### Task material ###

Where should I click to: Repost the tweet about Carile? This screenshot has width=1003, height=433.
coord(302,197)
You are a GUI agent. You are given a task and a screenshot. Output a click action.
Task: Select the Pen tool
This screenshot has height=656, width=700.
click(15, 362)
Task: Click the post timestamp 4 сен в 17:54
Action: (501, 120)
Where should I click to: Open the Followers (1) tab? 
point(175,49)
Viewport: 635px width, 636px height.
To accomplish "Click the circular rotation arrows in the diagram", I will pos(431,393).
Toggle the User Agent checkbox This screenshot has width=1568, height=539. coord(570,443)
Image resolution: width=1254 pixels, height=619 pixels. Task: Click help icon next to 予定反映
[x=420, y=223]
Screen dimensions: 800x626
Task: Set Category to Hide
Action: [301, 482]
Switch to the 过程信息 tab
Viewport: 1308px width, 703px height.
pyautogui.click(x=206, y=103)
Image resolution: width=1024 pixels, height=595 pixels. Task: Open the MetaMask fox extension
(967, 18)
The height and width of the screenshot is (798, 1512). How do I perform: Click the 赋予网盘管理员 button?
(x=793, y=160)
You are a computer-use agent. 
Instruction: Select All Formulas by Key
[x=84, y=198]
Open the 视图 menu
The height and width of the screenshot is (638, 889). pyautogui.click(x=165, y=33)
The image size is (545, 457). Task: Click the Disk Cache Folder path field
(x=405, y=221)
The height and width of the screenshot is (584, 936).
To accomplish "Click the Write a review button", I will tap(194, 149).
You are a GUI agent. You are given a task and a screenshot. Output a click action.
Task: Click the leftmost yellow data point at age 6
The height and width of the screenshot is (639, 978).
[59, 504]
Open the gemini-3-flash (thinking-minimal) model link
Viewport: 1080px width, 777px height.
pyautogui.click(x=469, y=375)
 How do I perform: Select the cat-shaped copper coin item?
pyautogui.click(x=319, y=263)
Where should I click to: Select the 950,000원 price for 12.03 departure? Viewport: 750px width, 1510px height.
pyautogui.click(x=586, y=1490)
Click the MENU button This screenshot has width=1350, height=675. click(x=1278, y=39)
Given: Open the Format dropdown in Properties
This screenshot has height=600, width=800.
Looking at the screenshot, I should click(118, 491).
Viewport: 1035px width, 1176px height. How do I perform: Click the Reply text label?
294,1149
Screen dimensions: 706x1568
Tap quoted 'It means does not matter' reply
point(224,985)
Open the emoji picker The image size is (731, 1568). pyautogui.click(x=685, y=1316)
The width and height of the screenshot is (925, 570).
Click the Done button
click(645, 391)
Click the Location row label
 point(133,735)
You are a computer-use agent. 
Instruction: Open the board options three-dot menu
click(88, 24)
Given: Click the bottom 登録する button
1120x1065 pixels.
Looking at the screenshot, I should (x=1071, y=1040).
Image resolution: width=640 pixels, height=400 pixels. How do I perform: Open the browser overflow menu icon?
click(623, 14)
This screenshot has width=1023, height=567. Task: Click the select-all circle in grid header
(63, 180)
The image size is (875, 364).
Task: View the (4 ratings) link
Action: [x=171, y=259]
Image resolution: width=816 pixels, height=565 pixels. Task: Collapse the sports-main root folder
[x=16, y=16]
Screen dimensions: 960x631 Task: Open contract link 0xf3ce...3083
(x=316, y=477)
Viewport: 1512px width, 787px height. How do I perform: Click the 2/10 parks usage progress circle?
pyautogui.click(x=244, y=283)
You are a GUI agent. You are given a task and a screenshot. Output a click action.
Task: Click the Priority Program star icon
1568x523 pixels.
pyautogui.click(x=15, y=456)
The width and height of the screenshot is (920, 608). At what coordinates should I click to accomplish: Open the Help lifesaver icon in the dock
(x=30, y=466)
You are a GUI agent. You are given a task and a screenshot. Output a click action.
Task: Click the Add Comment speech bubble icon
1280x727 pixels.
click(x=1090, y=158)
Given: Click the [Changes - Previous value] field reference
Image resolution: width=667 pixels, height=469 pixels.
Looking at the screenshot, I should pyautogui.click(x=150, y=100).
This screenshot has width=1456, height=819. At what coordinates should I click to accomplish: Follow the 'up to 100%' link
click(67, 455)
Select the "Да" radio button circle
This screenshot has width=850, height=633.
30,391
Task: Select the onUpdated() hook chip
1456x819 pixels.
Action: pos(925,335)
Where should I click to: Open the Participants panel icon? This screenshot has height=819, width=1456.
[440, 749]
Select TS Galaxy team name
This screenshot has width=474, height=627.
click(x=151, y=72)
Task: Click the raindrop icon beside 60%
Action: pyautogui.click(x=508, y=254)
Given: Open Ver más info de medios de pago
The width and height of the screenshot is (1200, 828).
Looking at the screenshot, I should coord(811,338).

###

[About this exercise]: Print all of the lines above so that each one matches its original exactly.

[Solution]:
Where should I click to: Repost the tweet about Carile? This screenshot has width=1003, height=433.
coord(302,197)
You are a GUI agent. You are given a task and a screenshot. Output a click action.
Task: Select the Pen tool
This screenshot has height=656, width=700.
click(15, 362)
Task: Click the post timestamp 4 сен в 17:54
Action: (501, 120)
Where should I click to: Open the Followers (1) tab? 
point(175,49)
Viewport: 635px width, 636px height.
To accomplish "Click the circular rotation arrows in the diagram", I will pos(431,393).
Toggle the User Agent checkbox This screenshot has width=1568, height=539. coord(570,443)
Image resolution: width=1254 pixels, height=619 pixels. Task: Click help icon next to 予定反映
[x=420, y=223]
Screen dimensions: 800x626
Task: Set Category to Hide
Action: [301, 482]
Switch to the 过程信息 tab
Viewport: 1308px width, 703px height.
pyautogui.click(x=206, y=103)
Image resolution: width=1024 pixels, height=595 pixels. Task: Open the MetaMask fox extension
(967, 18)
The height and width of the screenshot is (798, 1512). How do I perform: Click the 赋予网盘管理员 button?
(x=793, y=160)
You are a computer-use agent. 
Instruction: Select All Formulas by Key
[x=84, y=198]
Open the 视图 menu
The height and width of the screenshot is (638, 889). pyautogui.click(x=165, y=33)
The image size is (545, 457). Task: Click the Disk Cache Folder path field
(x=405, y=221)
The height and width of the screenshot is (584, 936).
To accomplish "Click the Write a review button", I will tap(194, 149).
You are a GUI agent. You are given a task and a screenshot. Output a click action.
Task: Click the leftmost yellow data point at age 6
The height and width of the screenshot is (639, 978).
[59, 504]
Open the gemini-3-flash (thinking-minimal) model link
Viewport: 1080px width, 777px height.
pyautogui.click(x=469, y=375)
 How do I perform: Select the cat-shaped copper coin item?
pyautogui.click(x=319, y=263)
Where should I click to: Select the 950,000원 price for 12.03 departure? Viewport: 750px width, 1510px height.
pyautogui.click(x=586, y=1490)
Click the MENU button This screenshot has width=1350, height=675. click(x=1278, y=39)
Given: Open the Format dropdown in Properties
This screenshot has height=600, width=800.
Looking at the screenshot, I should click(118, 491).
Viewport: 1035px width, 1176px height. How do I perform: Click the Reply text label?
294,1149
Screen dimensions: 706x1568
Tap quoted 'It means does not matter' reply
point(224,985)
Open the emoji picker The image size is (731, 1568). pyautogui.click(x=685, y=1316)
The width and height of the screenshot is (925, 570).
Click the Done button
click(645, 391)
Click the Location row label
 point(133,735)
You are a computer-use agent. 
Instruction: Open the board options three-dot menu
click(88, 24)
Given: Click the bottom 登録する button
1120x1065 pixels.
Looking at the screenshot, I should (x=1071, y=1040).
Image resolution: width=640 pixels, height=400 pixels. How do I perform: Open the browser overflow menu icon?
click(623, 14)
This screenshot has width=1023, height=567. Task: Click the select-all circle in grid header
(63, 180)
The image size is (875, 364).
Task: View the (4 ratings) link
Action: [x=171, y=259]
Image resolution: width=816 pixels, height=565 pixels. Task: Collapse the sports-main root folder
[x=16, y=16]
Screen dimensions: 960x631 Task: Open contract link 0xf3ce...3083
(x=316, y=477)
Viewport: 1512px width, 787px height. How do I perform: Click the 2/10 parks usage progress circle?
pyautogui.click(x=244, y=283)
You are a GUI agent. You are given a task and a screenshot. Output a click action.
Task: Click the Priority Program star icon
1568x523 pixels.
pyautogui.click(x=15, y=456)
The width and height of the screenshot is (920, 608). At what coordinates should I click to accomplish: Open the Help lifesaver icon in the dock
(x=30, y=466)
You are a GUI agent. You are given a task and a screenshot. Output a click action.
Task: Click the Add Comment speech bubble icon
1280x727 pixels.
click(x=1090, y=158)
Given: Click the [Changes - Previous value] field reference
Image resolution: width=667 pixels, height=469 pixels.
Looking at the screenshot, I should pyautogui.click(x=150, y=100).
This screenshot has width=1456, height=819. At what coordinates should I click to accomplish: Follow the 'up to 100%' link
click(67, 455)
Select the "Да" radio button circle
This screenshot has width=850, height=633.
30,391
Task: Select the onUpdated() hook chip
1456x819 pixels.
Action: pos(925,335)
Where should I click to: Open the Participants panel icon? This screenshot has height=819, width=1456.
[440, 749]
Select TS Galaxy team name
This screenshot has width=474, height=627.
click(x=151, y=72)
Task: Click the raindrop icon beside 60%
Action: pyautogui.click(x=508, y=254)
Given: Open Ver más info de medios de pago
The width and height of the screenshot is (1200, 828).
Looking at the screenshot, I should coord(811,338).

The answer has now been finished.